Het begin van en de veranderingen in het lidmaatschap van de Tweede Kamer en de Eerste Kamer der Staten-Generaal, provinciale staten, het algemeen bestuur, de gemeenteraad en het kiescollege voor Nederlanders die geen ingezetenen zijn

Hoofdstuk X

Beëindiging van het lidmaatschap en tijdelijke vervanging als lid

§ 1

Algemene bepalingen inzake beëindiging van het lidmaatschap

Artikel X 1 1 Zodra onherroepelijk is komen vast te staan dat een lid van een vertegenwoordigend orgaan een van de vereisten voor het lidmaatschap niet bezit of dat hij een met het lidmaatschap onverenigbare betrekking vervult, houdt hij op lid te zijn.
2 De voorzitter van het vertegenwoordigend orgaan geeft hiervan onverwijld kennis aan de voorzitter van het centraal stembureau.
3 Een overeenkomstige kennisgeving vindt plaats, indien door het overlijden van een lid een plaats in het vertegenwoordigend orgaan is opengevallen.

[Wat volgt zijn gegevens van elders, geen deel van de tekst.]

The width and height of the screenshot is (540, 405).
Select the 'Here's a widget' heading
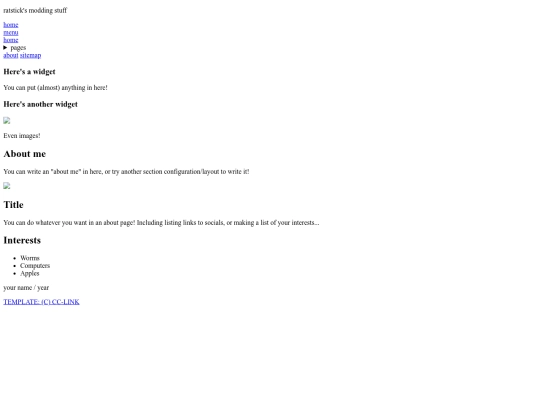tap(29, 72)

Artikel X 2 1 Een lid van een vertegenwoordigend orgaan, tot wiens toelating is besloten, kan te allen tijde zijn ontslag nemen. Ontslagneming met terugwerkende kracht is niet mogelijk.
2 Hij bericht dit schriftelijk aan de voorzitter van het vertegenwoordigend orgaan. Deze geeft hiervan onverwijld kennis aan de voorzitter van het centraal stembureau.
3 Op een ingediend ontslag kan niet worden teruggekomen.